The curse of passivity

I am beginning to wonder if the original sin was not Adam and Eve eating from the tree, but Adam's passivity when she was deceived by the serpent. Clearly he was not functioning in his patriarchal role, because he did not love his wife enough to teach her and protect her (see Eph. 5:25-33). He passively stood there and watched as the serpent deceived his wife, and then he followed her mistaken lead into disobedience. The tragic thing is he knew the truth and did nothing!

The next thing Adam did was to hide. He hid the shame of his discovered nakedness by covering his manhood with a fig leaf. Then he hid from God in the bushes. He was afraid to face up to what he had done, and hid. Then, when God found him and confronted the rascal with what he had done he tried to blame Eve for his irresponsibility.

It seems to me that men who never fully answer the nagging doubts of their manhood may be doomed to repeat Adam’s failures time and again. Everywhere I go I see passive men, following their wives around, passively enduring. Ever see a passive man standing around with nothing to do? His hands automatically go to the “fig leaf” position, clasped together in front of his manhood. He is showing you he is hiding his masculine strength and he is resigned to passivity.

Some men hide their manhood in a number of ways. They obsessively pursue pseudo-masculine things like hunting, fishing, racing, sports, promiscuous sex, or overwork. They may dull the embarrassment with alcohol. They may mask their weakness with a phony super-macho persona. Whatever they do, they seek to feel masculine, driven to prove a manhood they know they do not have. Yet they are passive in their responsibility to God and their families. They stand by time and again and allow wife and children make choices that compromise their security and well being.

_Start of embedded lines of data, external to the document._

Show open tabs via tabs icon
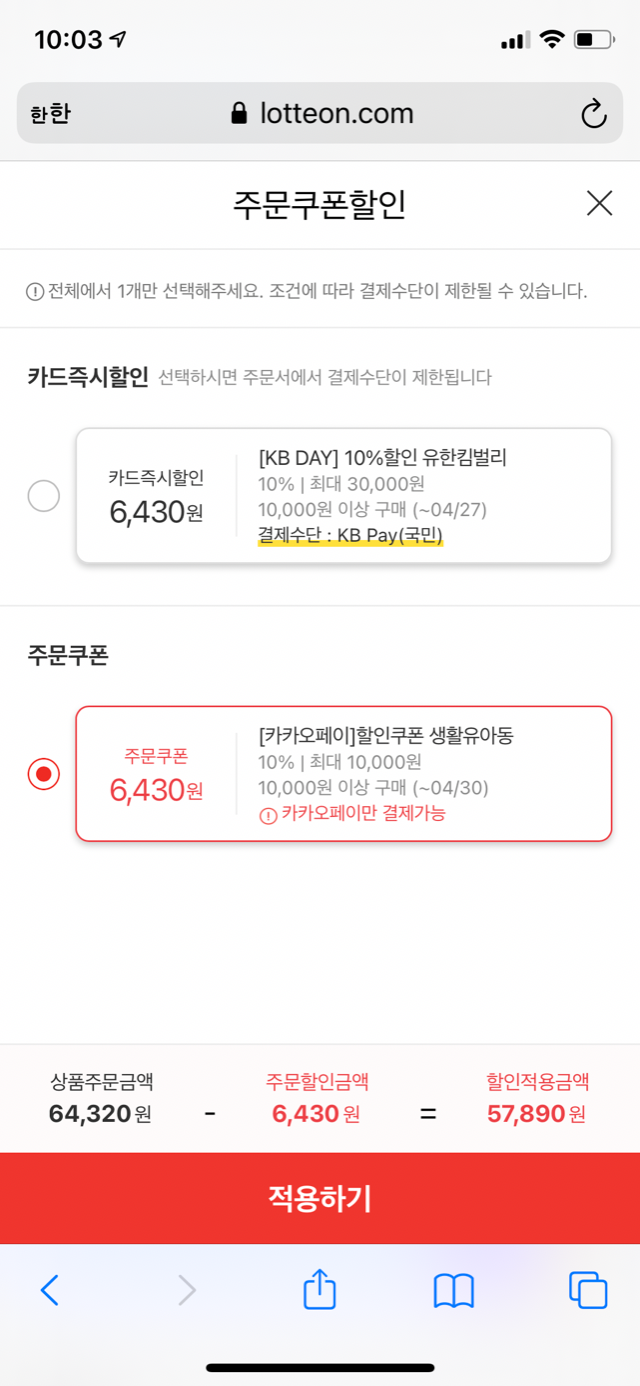This screenshot has width=640, height=1386. [x=588, y=1290]
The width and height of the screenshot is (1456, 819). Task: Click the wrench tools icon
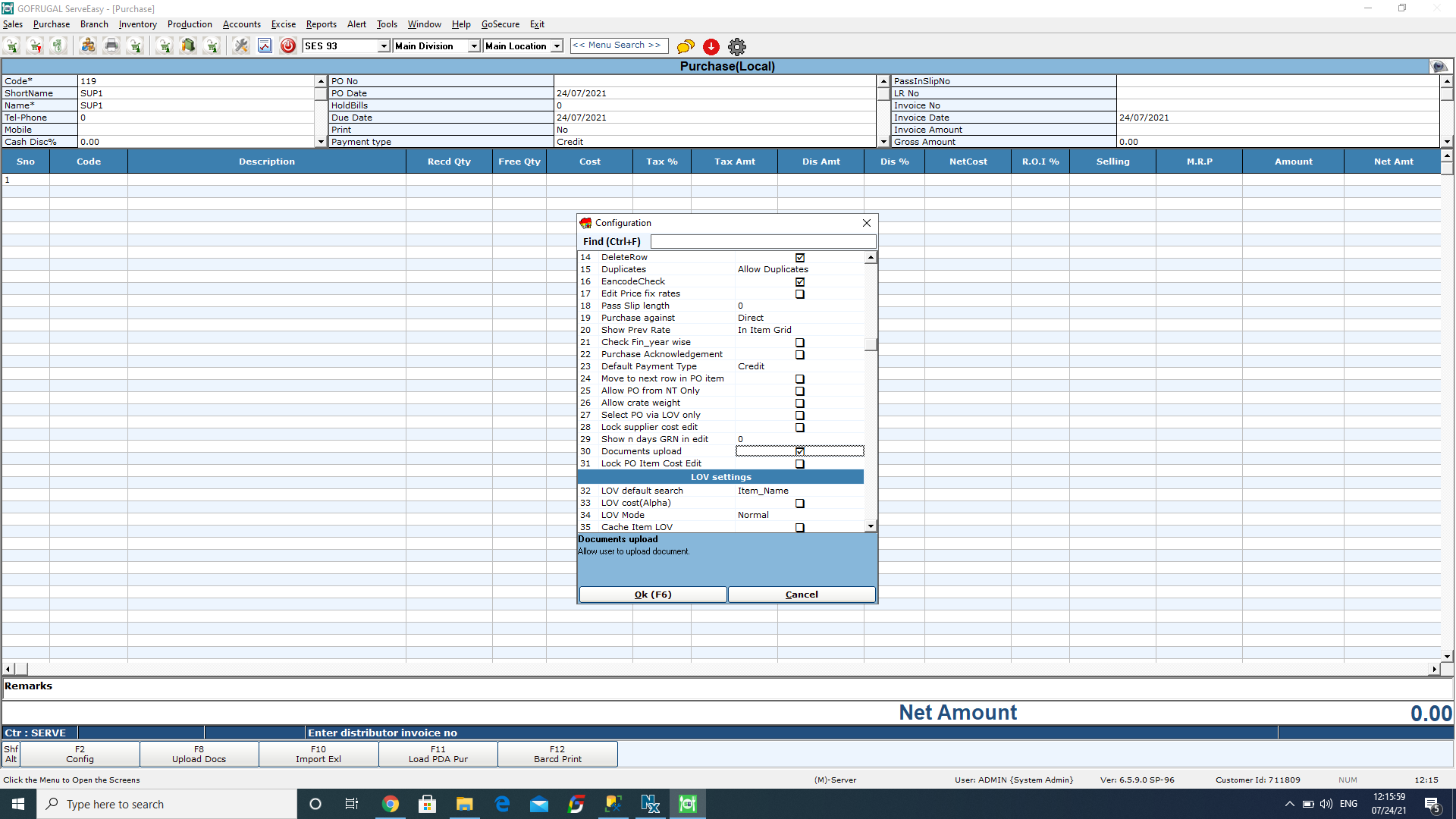pos(241,46)
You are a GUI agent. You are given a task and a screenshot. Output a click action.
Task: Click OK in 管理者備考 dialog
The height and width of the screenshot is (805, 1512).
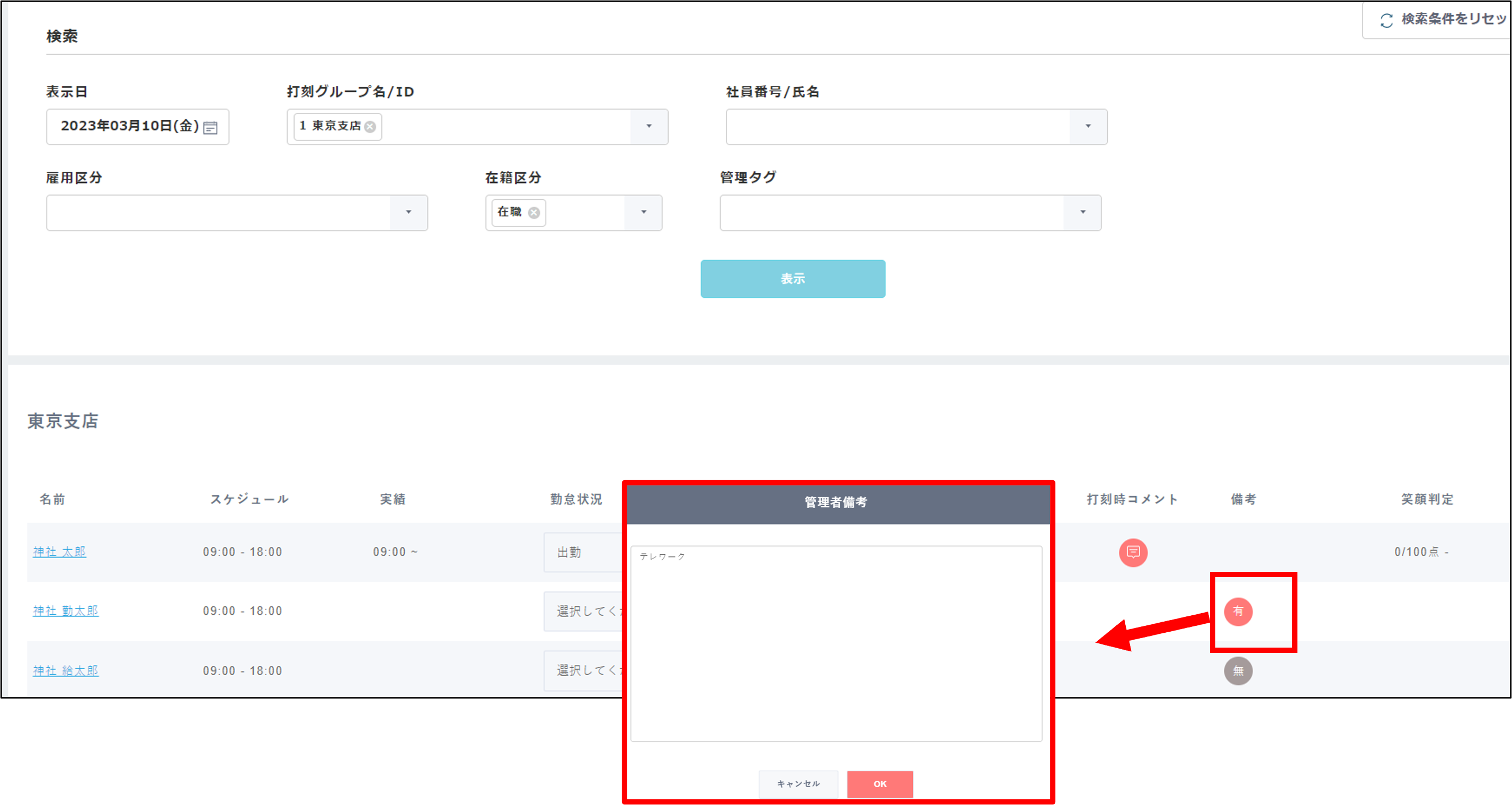(879, 784)
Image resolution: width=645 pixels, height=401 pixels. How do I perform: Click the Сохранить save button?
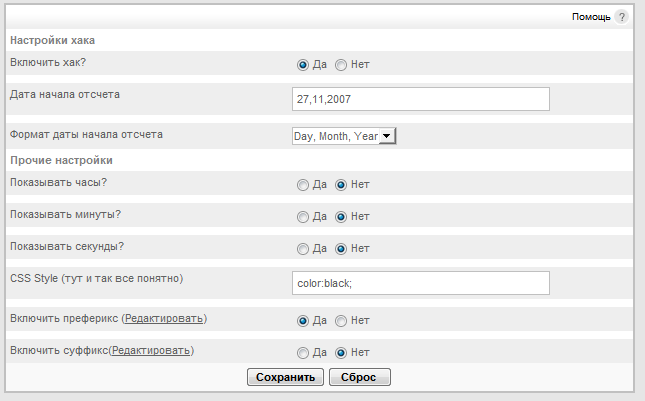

Others have simply given up ever being a man, and have resigned themselves to becoming a “really nice guy.” They’ve bought into the myth that masculine is unbecoming and the really nice is the way to go.

The only way to be a man is to aggressively pursue the responsibility of patriarchy given to us at creation. We must intentionally live into the image of God, the divine imprint deep within us. We must discover who we are in Christ, the identity and calling he has given us. Testosterone-fueled energies that lead many to irresponsible and self-defeating behaviors can be transformed when we accept our responsibility to follow Jesus.

“Take up your cross,” Jesus said, speaking of self-sacrifice and obedience to God, “and follow me.” Men cure the curse of passivity by accepting the responsibility and duty to be a man after the pattern of Jesus Christ, to love his family in the same manner as Christ loved the church, in sacrifice, devotion, nurture, providing, protecting, and teaching.

It’s easy to be passive and self-indulgent. It’s difficult to be a man, but it is the only way to overcome the curse of passivity. The good news is that because Jesus (the second Adam) overcame passivity and deliberately went to the cross to pay for the first Adam’s passivity, we have both the supernatural grace of God to help and the perfect example of Jesus to inspire. There is no excuse. Be a man! Break the curse of passivity.

1 comment:

  1. In your article, you called men to imitate the masculinity of Christ. Unfortunately in the Church today, Christ Himself has been recast and redesigned as a passive & effeminate man. Is it any wonder then that His disciples replicate that same ungodly pattern?